A problem to maximize (optimization) the area of a rectangle with a constant perimeter is presented. An interactive applet (you need Java in your computer) is used to understand the problem. Then an analytical method, based on the derivatives of a function and some calculus theorems, is developed in order to find an analytical solution to the problem.

## Problem

You decide to construct a rectangle of perimeter \(400 \, \text{mm}\) and maximum area. Find the length and the width of the rectangle.__Solution to the Problem__

We now look at a solution to this problem using derivatives and other calculus concepts. Let \(x\) ( = distance DC) be the width of the rectangle and \(y\) ( = distance DA) its length, then the area \(A\) of the rectangle may be written: \[ A = xy \] The perimeter may be written as \[ P = 400 = 2x + 2y \] Solve equation \(400 = 2x + 2y\) for \(y\) \[ y = 200 - x \] We now substitute \(y = 200 - x\) into the area \(A = xy\) to obtain: \[ A = x(200 - x) \] Area \(A\) is a function of \(x\).
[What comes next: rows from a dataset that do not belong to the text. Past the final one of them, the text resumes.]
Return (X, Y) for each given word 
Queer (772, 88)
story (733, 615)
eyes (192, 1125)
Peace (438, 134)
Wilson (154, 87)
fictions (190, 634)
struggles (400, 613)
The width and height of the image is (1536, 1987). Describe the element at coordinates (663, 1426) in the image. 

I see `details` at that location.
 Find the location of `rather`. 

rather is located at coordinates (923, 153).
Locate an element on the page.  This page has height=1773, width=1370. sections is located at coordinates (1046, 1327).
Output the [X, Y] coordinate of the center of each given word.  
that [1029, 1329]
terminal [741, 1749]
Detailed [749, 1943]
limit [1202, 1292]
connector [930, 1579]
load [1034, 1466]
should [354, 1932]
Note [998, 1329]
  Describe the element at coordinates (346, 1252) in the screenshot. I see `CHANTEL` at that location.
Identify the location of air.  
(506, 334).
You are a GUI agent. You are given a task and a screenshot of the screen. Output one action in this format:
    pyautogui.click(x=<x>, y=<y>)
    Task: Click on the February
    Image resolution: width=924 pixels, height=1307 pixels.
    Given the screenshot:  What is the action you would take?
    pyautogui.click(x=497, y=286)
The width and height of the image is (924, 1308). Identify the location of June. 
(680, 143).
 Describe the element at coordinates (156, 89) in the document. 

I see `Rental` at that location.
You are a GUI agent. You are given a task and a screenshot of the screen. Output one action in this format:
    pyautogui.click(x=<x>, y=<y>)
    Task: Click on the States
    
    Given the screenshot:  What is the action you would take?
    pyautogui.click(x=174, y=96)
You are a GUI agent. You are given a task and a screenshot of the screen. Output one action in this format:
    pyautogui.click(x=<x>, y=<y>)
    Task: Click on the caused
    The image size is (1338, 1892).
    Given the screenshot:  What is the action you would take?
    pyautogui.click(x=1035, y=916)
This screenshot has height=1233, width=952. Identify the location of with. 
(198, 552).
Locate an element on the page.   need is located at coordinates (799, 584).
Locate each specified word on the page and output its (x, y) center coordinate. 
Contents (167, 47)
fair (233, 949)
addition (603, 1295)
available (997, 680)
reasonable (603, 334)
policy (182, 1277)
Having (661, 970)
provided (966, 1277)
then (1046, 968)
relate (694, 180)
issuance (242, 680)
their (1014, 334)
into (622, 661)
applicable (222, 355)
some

As you change the width \(x\) in the applet, the area \(A\) on the right panel changes. Expand the expression for the area \(A\) and write it as a function of \(x\). \[ A(x) = -x^2 + 200x \] We might consider the domain of function \(A(x)\) as being all values of \(x\) in the closed interval \([0 , 200]\) since \(x \geq 0\) and \(y = 200 - x \geq 0\) (if you solve the second inequality, you obtain \(x \leq 0\)). To find the value of \(x\) that gives an area \(A\) maximum, we need to find the first derivative \(\dfrac{dA}{dx}\) (\(A\) is a function of \(x\)). \[ \dfrac{dA}{dx} = -2x + 200 \] If \(A\) has a maximum value, it happens at \(x\) such that \(\dfrac{dA}{dx} = 0\). At the endpoints of the domain we have \(A(0) = 0\) and \(A(200) = 0\). \[ \dfrac{dA}{dx} = -2x + 200 = 0 \] Solve the above equation for \(x\). \[ x = 100 \] \(\dfrac{dA}{dx}\) has one zero at \(x = 100\). The second derivative \(\dfrac{d^2A}{dx^2} = -2\) is negative (see calculus theorem on using the first and second derivative to determine extrema of functions). The value of the area \(A\) at \(x = 100\) is equal to \(10000 \, \text{mm}^2\) and it is the largest (maximum). So if you select a rectangle of width \(x = 100 \, \text{mm}\) and length \(y = 200 - x = 200 - 100 = 100 \, \text{mm}\) (it is a square!), you obtain a rectangle with maximum area equal to \(10000 \, \text{mm}^2\).

### Exercises

1 - Solve the same problem as above but with the perimeter equal to \(500 \, \text{mm}\).__Solution to the above exercise__

Width \(x = 125 \, \text{mm}\) and length \(y = 125 \, \text{mm}\).